Top of GIVEN RECORDS

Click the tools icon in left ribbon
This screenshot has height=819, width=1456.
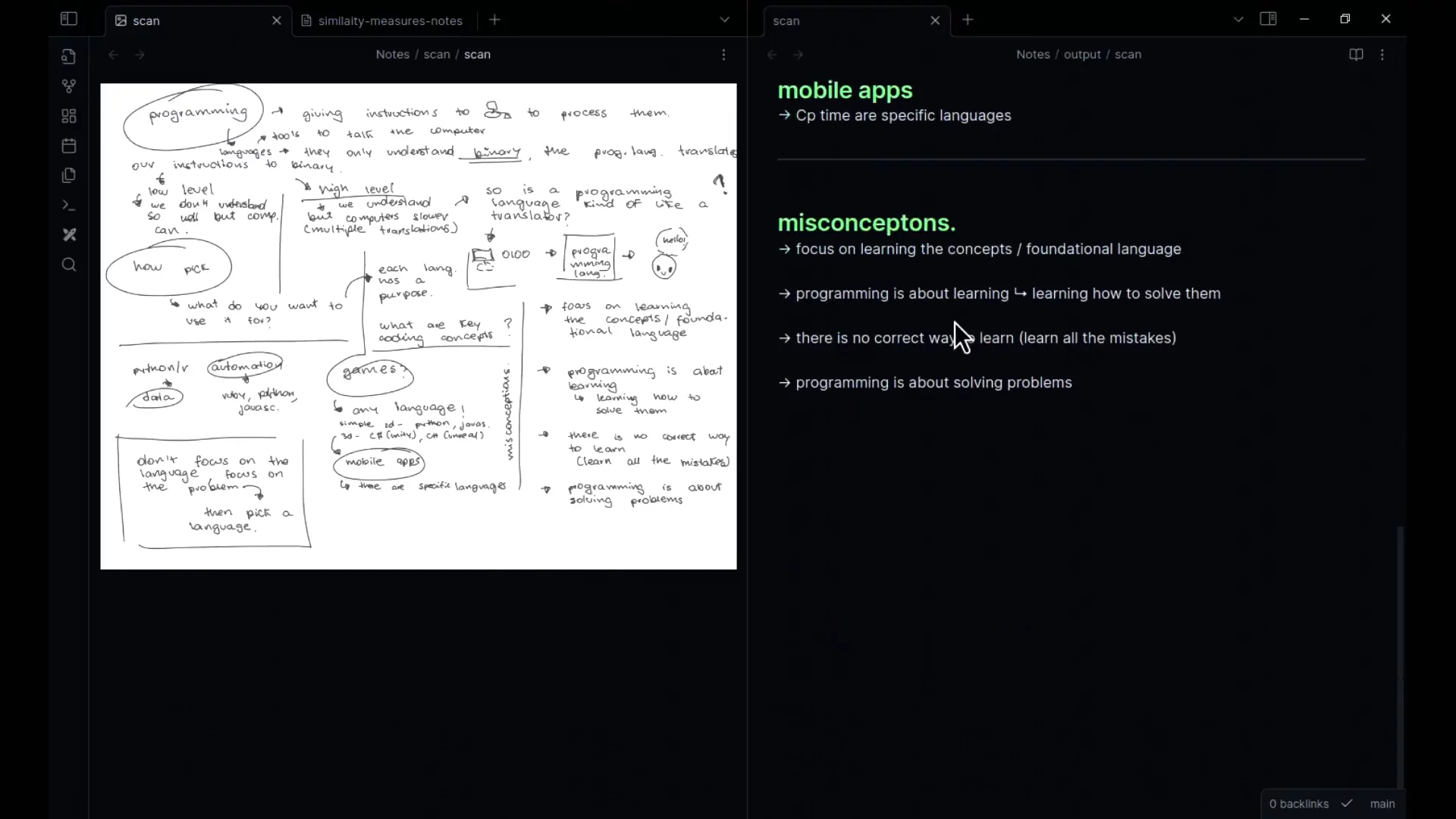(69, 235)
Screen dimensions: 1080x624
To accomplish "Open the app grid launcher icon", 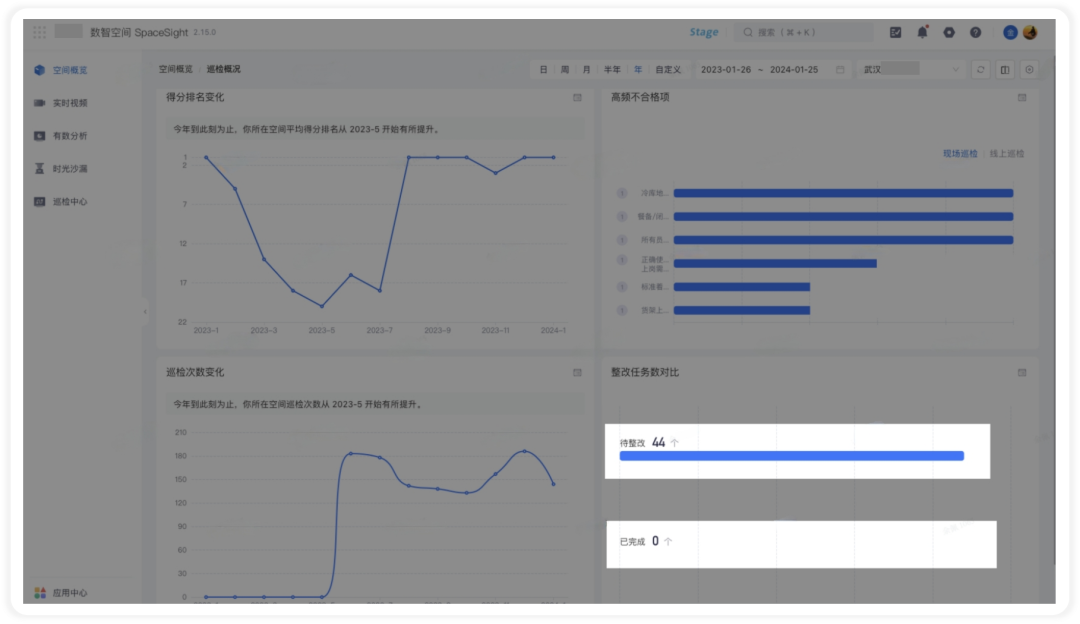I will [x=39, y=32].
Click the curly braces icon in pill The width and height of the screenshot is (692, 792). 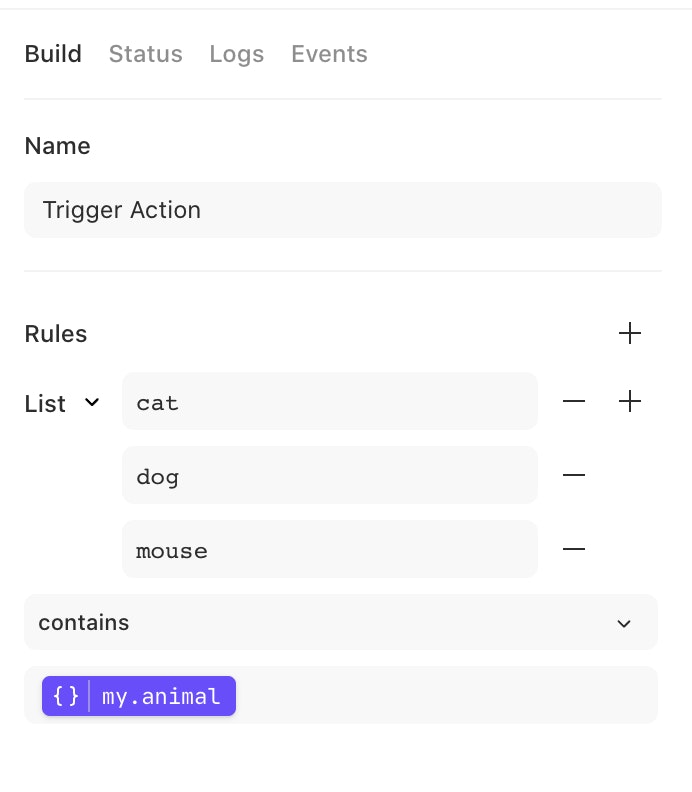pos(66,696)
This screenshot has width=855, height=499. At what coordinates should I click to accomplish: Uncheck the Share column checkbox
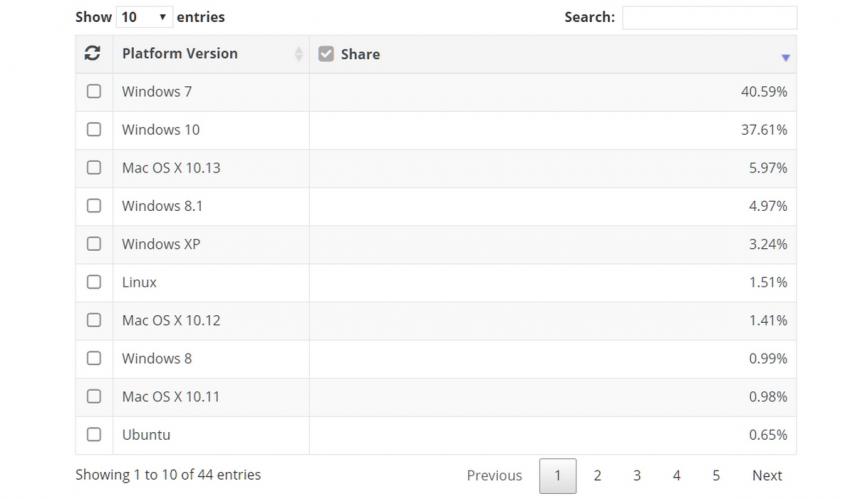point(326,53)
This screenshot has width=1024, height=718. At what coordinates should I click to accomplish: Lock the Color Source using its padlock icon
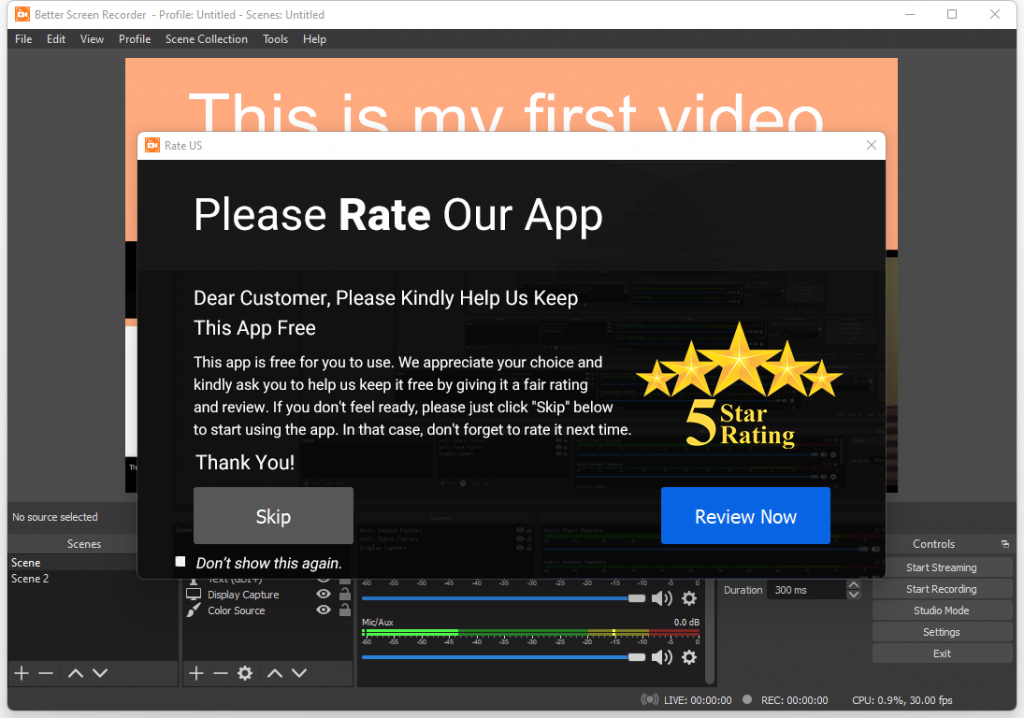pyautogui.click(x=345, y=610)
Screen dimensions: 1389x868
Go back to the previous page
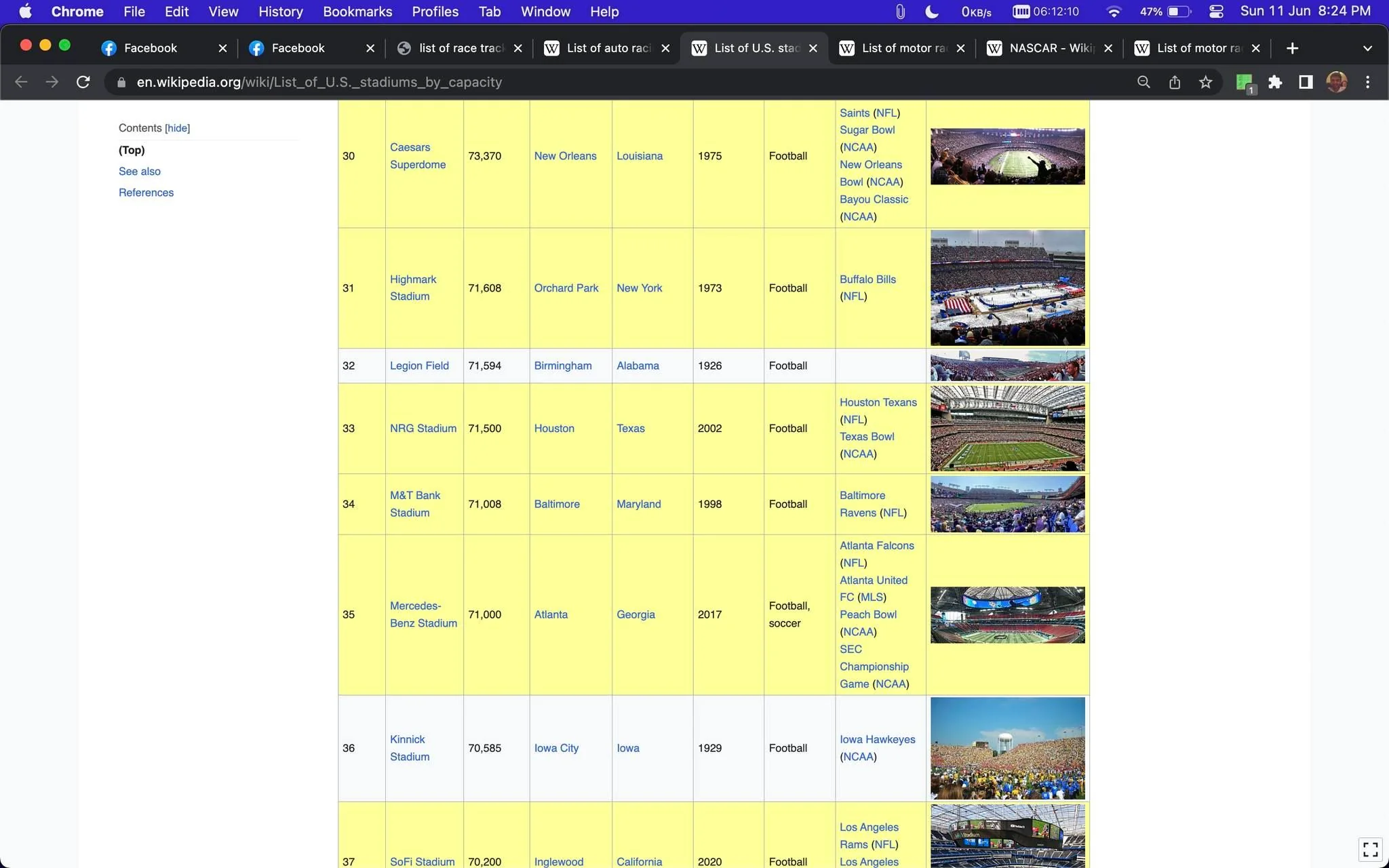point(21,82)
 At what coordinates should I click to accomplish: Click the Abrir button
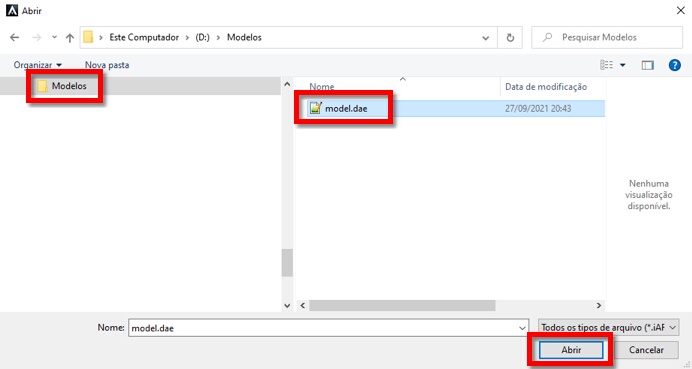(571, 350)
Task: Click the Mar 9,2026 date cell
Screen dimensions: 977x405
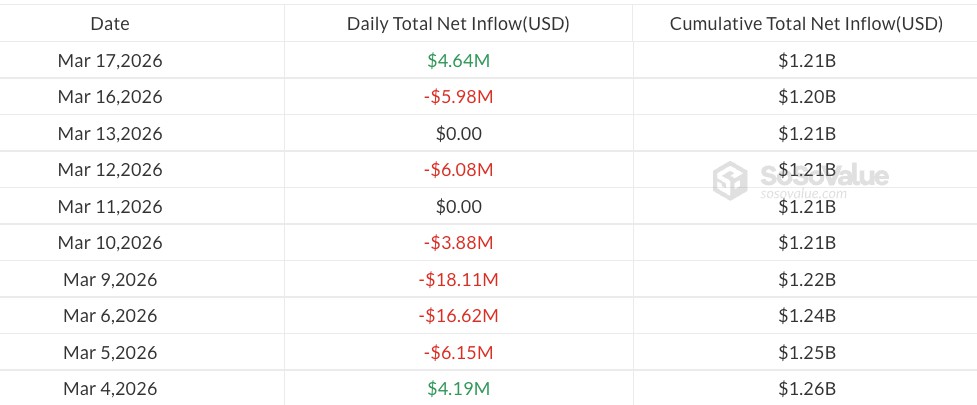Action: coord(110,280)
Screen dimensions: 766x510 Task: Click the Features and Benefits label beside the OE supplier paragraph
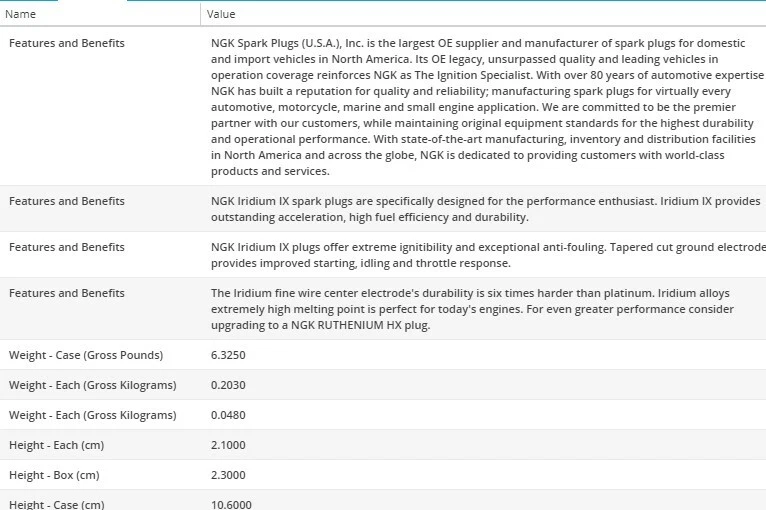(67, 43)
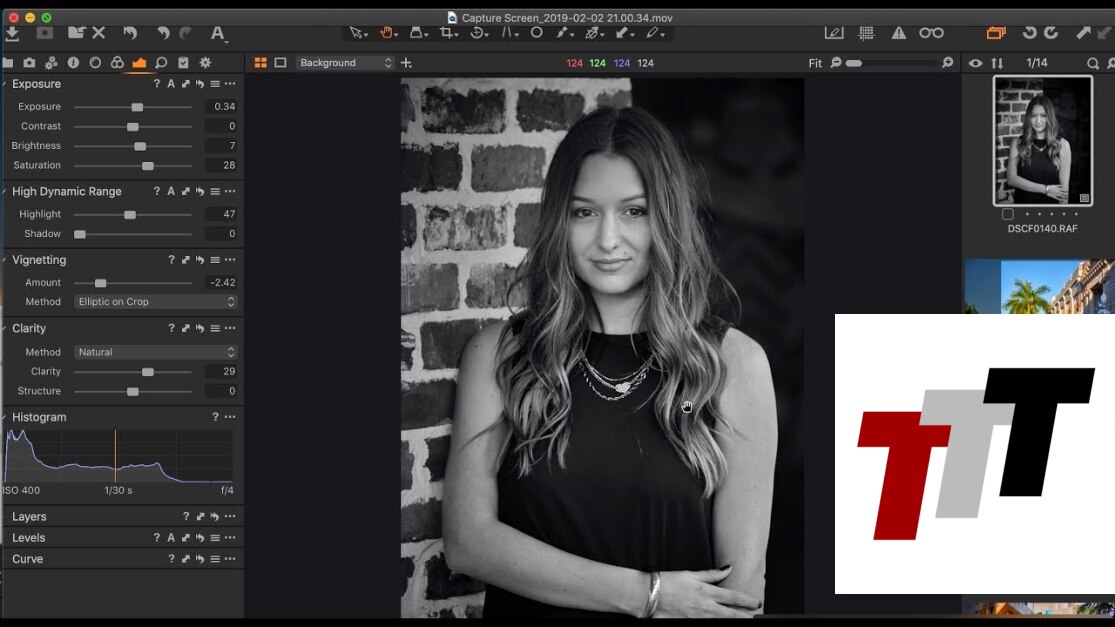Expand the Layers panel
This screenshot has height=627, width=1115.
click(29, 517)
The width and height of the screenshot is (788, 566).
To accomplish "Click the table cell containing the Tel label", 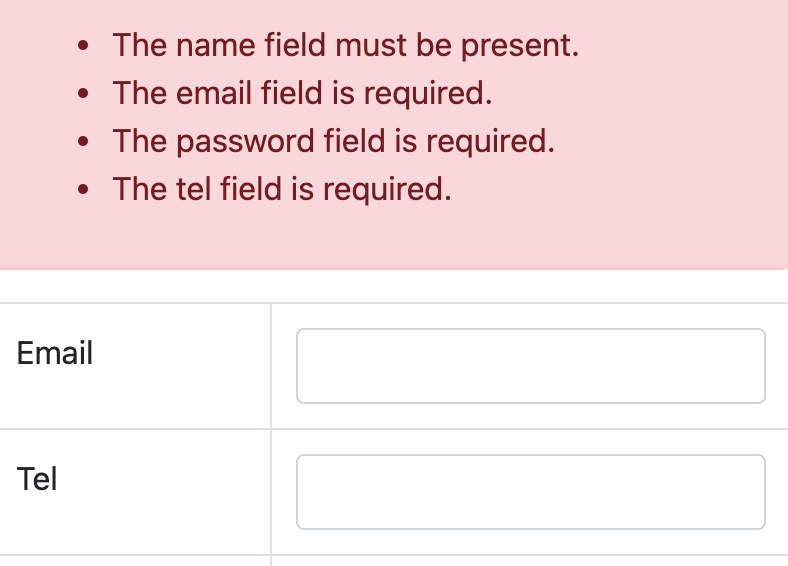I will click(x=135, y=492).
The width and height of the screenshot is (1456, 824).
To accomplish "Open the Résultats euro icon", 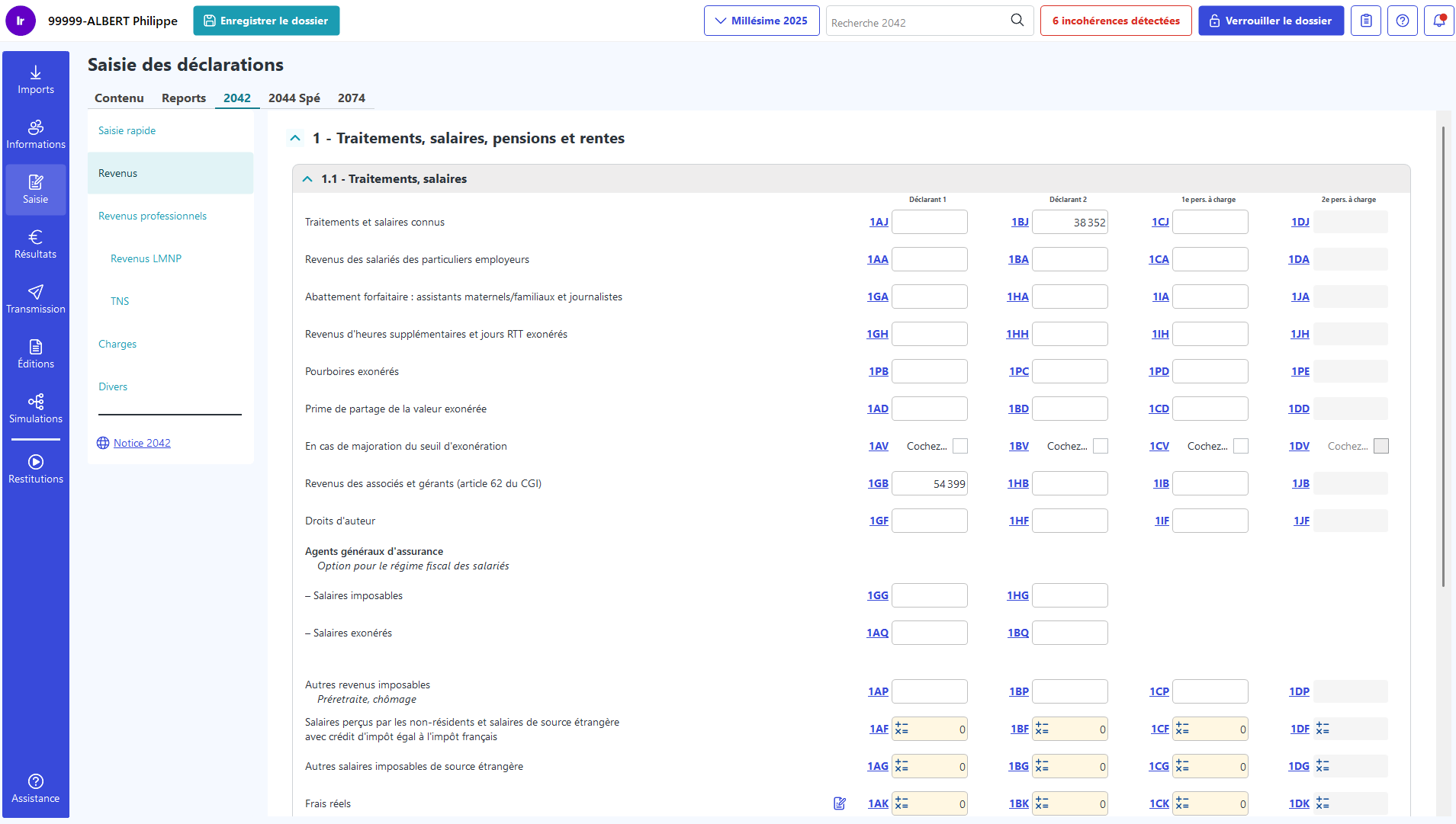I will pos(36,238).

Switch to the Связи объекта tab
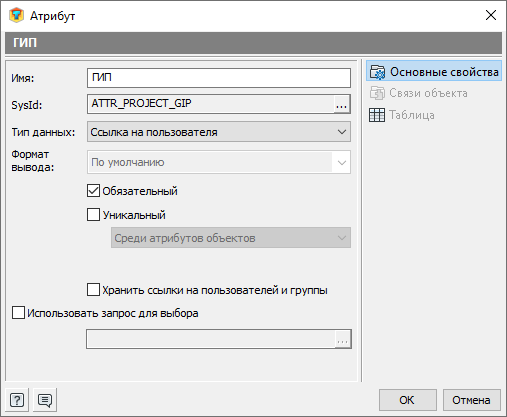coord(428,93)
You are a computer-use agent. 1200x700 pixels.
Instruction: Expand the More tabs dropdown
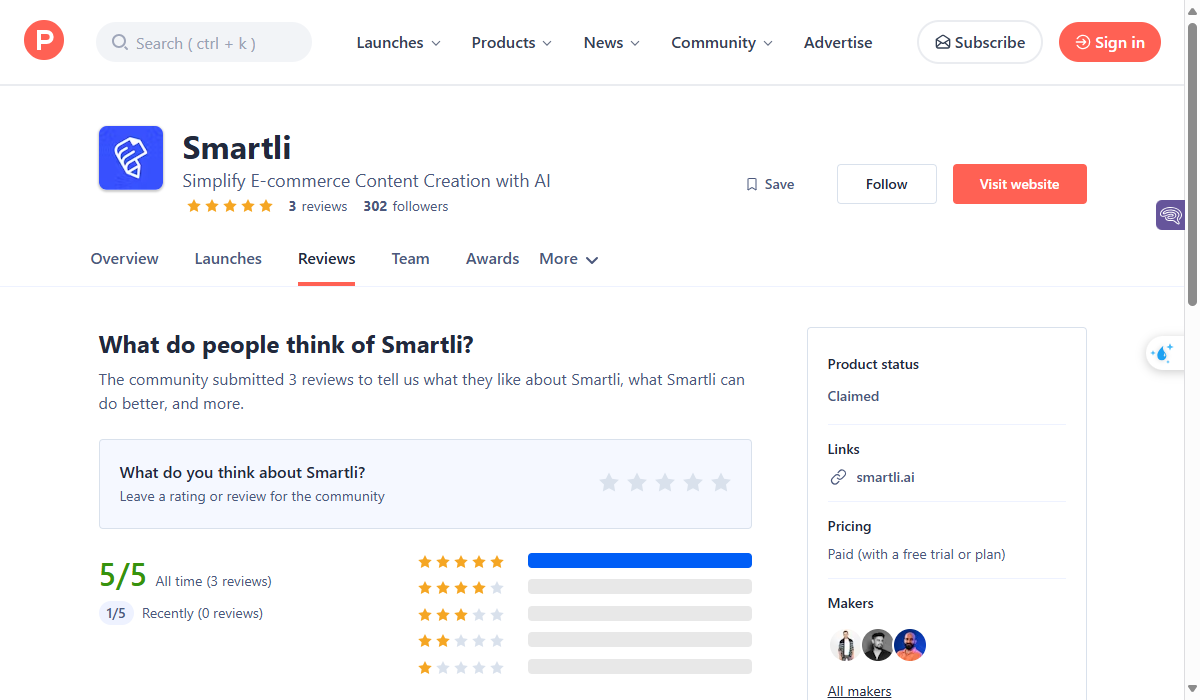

Bottom of GIVEN RECORDS

YOUR TASK: A word-for-word repeat of the lines from the line with "Switch to the Связи объекта tab" to the last line of the data, both ends included and pictures left out, is all that should appear.

WRITTEN RESPONSE:
Switch to the Связи объекта tab
coord(428,93)
You are a computer-use agent. 1200x700 pixels.
Instruction: Expand the More tabs dropdown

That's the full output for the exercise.